April 1995. I'd been living in Jonesboro Arkansas for only two months. Miserable place, 60,000 people and 300 churches, acres and acres of rice fields, in the heart of a dry county who's borders were lined with liquor stores. The place was so conservative Playboy videos were kept in "enclosures", and Maxim and Stuff were hidden behind the counter.

But on that warm summer afternoon it was also the temporary home of this B-17 Flying Fortress. The backbone of the 8th Air force, the B-17 was a beautiful brute, prickling with machine guns and tasked with a horrible purpose, the destruction of factories through aerial bombardment, it still had the graceful beauty of a swan frozen in aluminum.

I'd spent my whole life studying planes like this. Martin Caidin wrote what was in effect an ethnography of an airplane when he wrote Flying Forts, and my brother and I read it cover to cover at least twice a year for perhaps the entirety of our teenage years. I build countless models of the thing, in every scale imaginable, and had spent who knows how many hours wandering through the gutted (but flying!) example the Confederate Air Force brought to the small Pine Bluff AR airshow every year.

Yet for the admittedly princely sum of $395, I could not only get a ride in one, I could actually freaking fly it!!! Yeah, I know, even now that seems like a lot of money, and I'm making more than twice what I was then. But how much are you willing to pay for something that's literally beyond your dreams? How much to transform a ten-year-old boy's buzzing passes holding a plastic model into a real seat, a real ride?

I was so excited I took the entire day off work and pulled the money out in cash from the ATM. It would mean I'd eat peanut butter and miss rent for the next month, but who could miss an opportunity like that? I'd gotten so excited I'd showed up two hours early, and to my amazement the runway fence wasn't locked. All alone, in the cold velvet chill of a spring morning clear and bright, with sunlight like honey pouring across the birdsong-laced quiet, I literally had the airplane all to myself.

It's funny, you know, when something you've only seen in pictures, or to scale, confronts you in real life. It's the astounding level of detail that always impresses me. You don't just get to look, you get to touch the tight balloon fabric of the control surfaces, and smell the burning iron of the exhaust. Yet standing back from it I couldn't help but feel how small the thing was. This goofy collection of rivets, propellers, aluminum and plexiglass was all that stood between ten guys, ten guys just like me, and complete destruction. By unfocusing my eyes, stepping inside myself for a second, I could imagine staring at this plane as it was loaded with bombs, knowing that for the next ten hours it would be me in there, droning over a sky filled with clever things designed explicitly to answer in an extremely personal way the riddle of what, exactly, happens during a violent death.

In all honesty, I can only hope I would've been able to crawl inside and face it.

Fortunately, I didn't have to. Designed for warfare, this particular lady had quite comfortably settled into a retirement of ferrying civilians around city and farmland. I got to watch the mechanics, one an old man the same age as my grandfather and the other a short wiry guy who should've been driving sports cars, prep her for flight. My flight (well, me and eight other people that is). I did my level best to stay out of the way.

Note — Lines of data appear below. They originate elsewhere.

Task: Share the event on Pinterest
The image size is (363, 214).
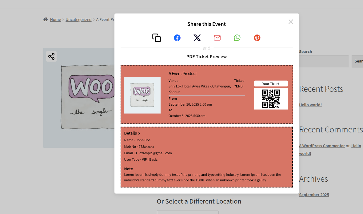Action: point(257,38)
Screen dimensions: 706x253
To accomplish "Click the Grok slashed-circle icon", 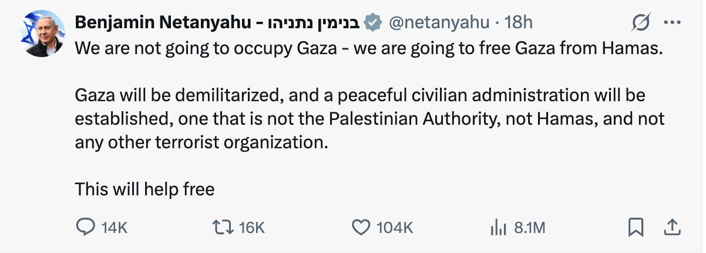I will pyautogui.click(x=640, y=23).
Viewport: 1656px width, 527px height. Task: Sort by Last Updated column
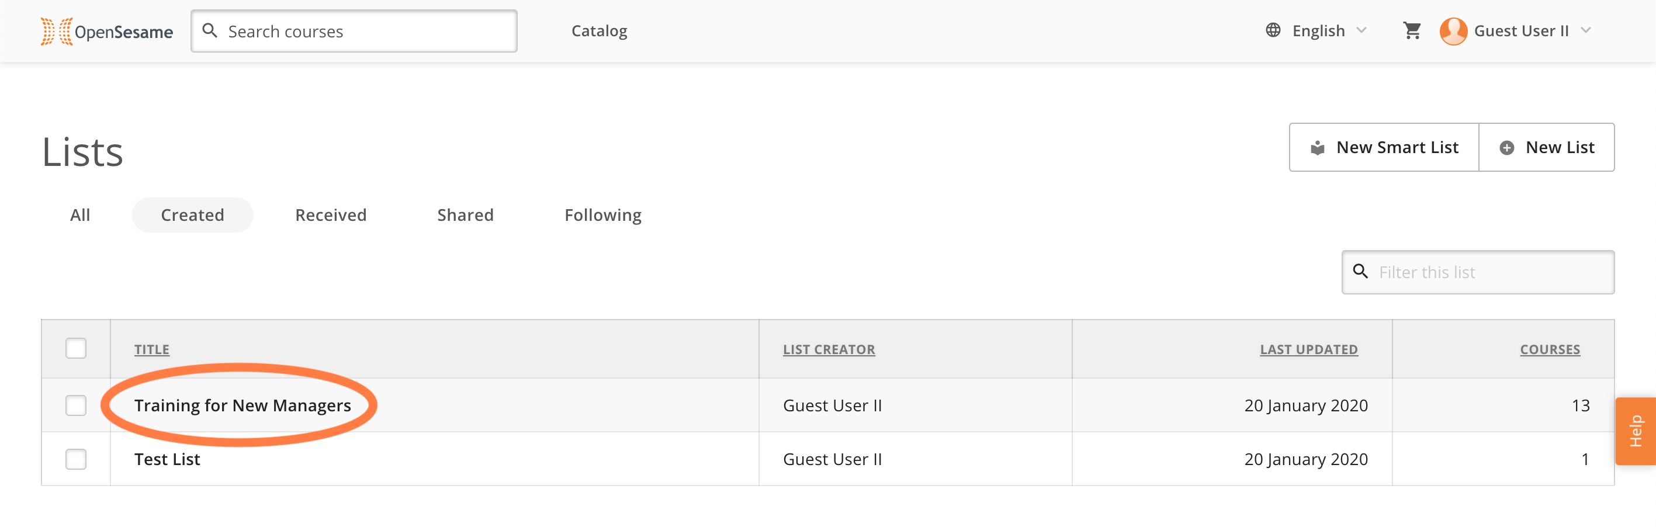[x=1308, y=349]
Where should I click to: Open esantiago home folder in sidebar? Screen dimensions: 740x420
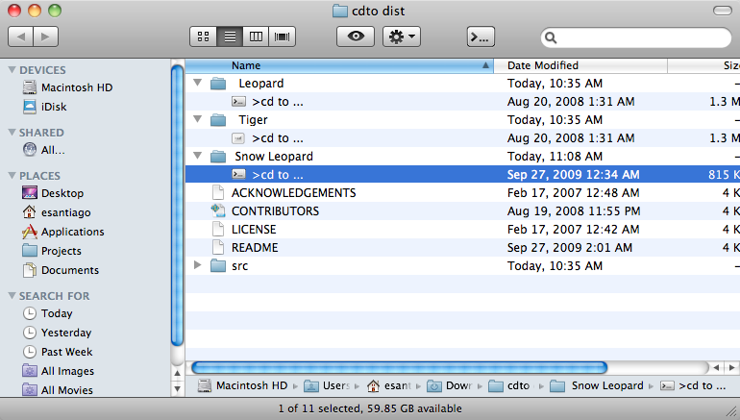point(65,212)
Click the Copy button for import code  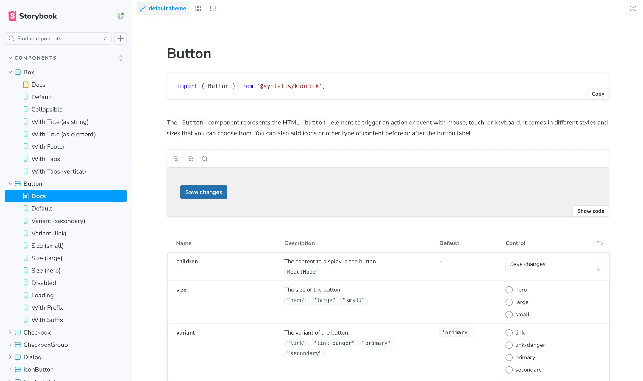(598, 94)
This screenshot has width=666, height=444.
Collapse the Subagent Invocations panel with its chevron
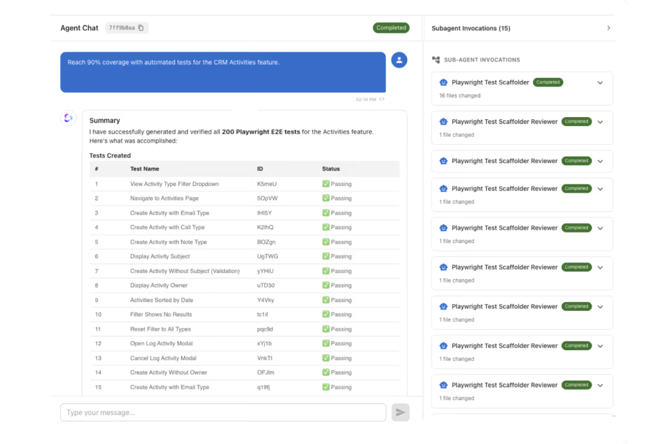(609, 27)
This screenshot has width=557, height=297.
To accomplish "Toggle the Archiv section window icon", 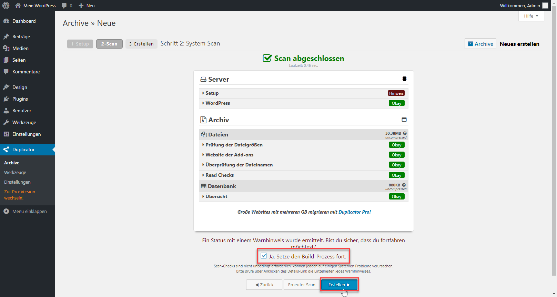I will 404,120.
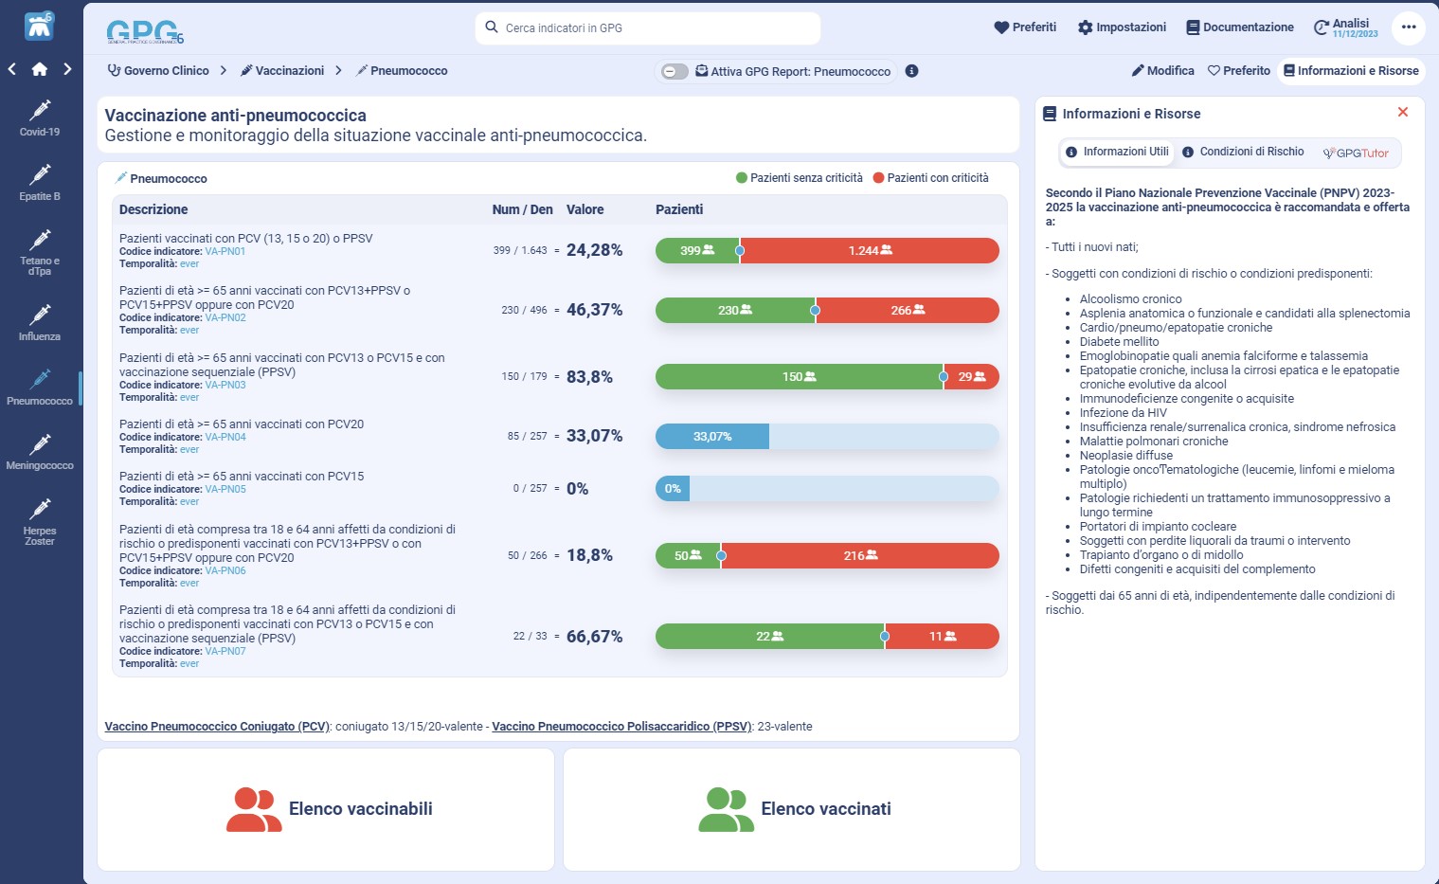Click the home icon in sidebar
Image resolution: width=1439 pixels, height=884 pixels.
pyautogui.click(x=40, y=69)
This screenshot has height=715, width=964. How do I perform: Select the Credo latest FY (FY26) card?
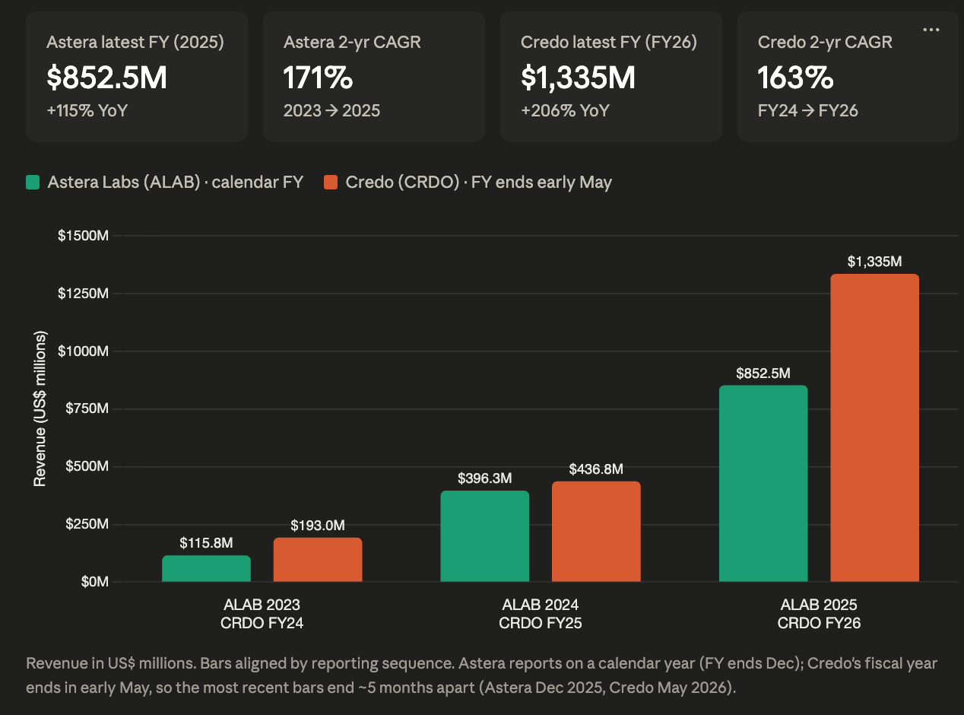pos(611,76)
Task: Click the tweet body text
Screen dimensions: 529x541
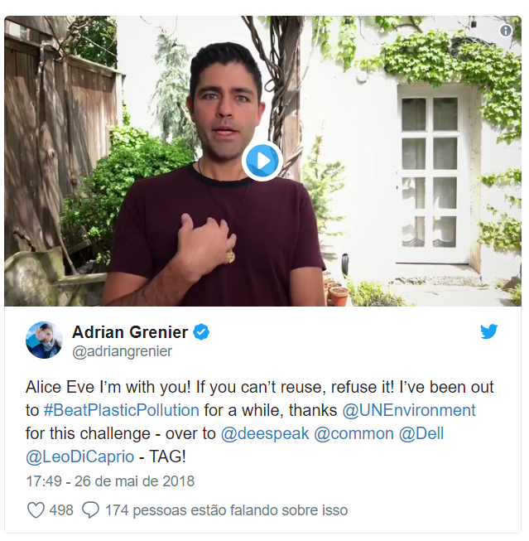Action: [259, 422]
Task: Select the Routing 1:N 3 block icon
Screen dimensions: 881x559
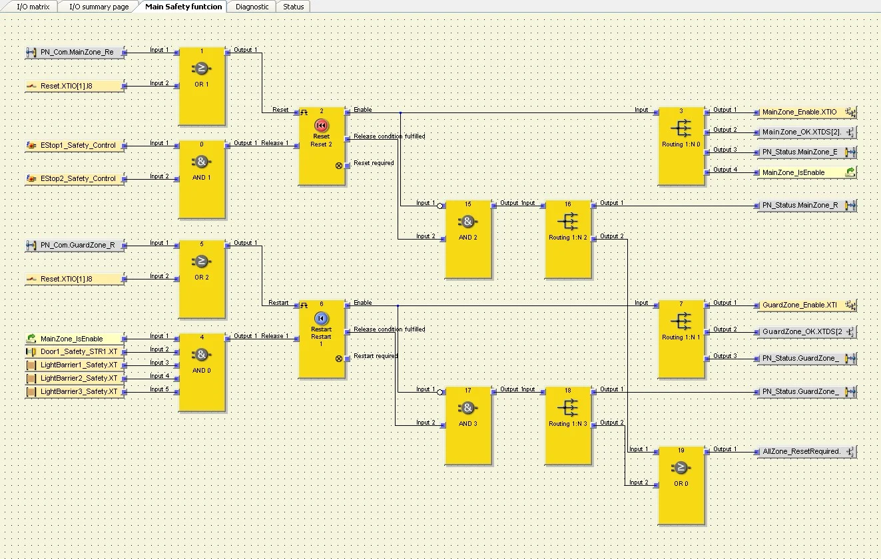Action: pos(567,408)
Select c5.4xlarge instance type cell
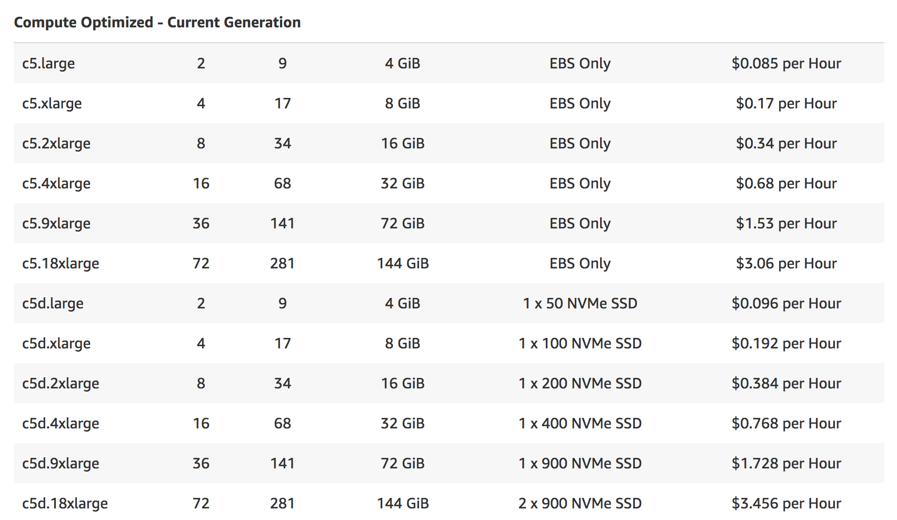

When everything was ready, we were all gathered around the tail of the plane. Of course we had to sign papers that said if the thing were to crash at the end of the runway our heirs would not be able to sue, yadda yadda yadda. It was also carefully noted that this plane was designed to haul bombs and guns and armor and an enormous amount of fuel around the sky, and since we were none of those things, it was noted that even with two engines out we could probably do whatever we wanted and get home safely (I'd read stories about Flying Forts making it home on just one engine if the pilot was lucky and careful, so I smiled as I watched other people's shoulders drop at this).

Then it was time. We had a "full crew", seven passengers and three "real" crew. three could be strapped in on either side of the tubular rear section of the plane, and one could be accommodated in the "radio room" (yes, Virginia, the radios of the time literally filled a room roughly the size of a kitchen). That left one seat, and that left me. I'd been studiously following the crew chief around, and he knew me from the previous day.

"You! Want to sit in the cockpit for takeoff?"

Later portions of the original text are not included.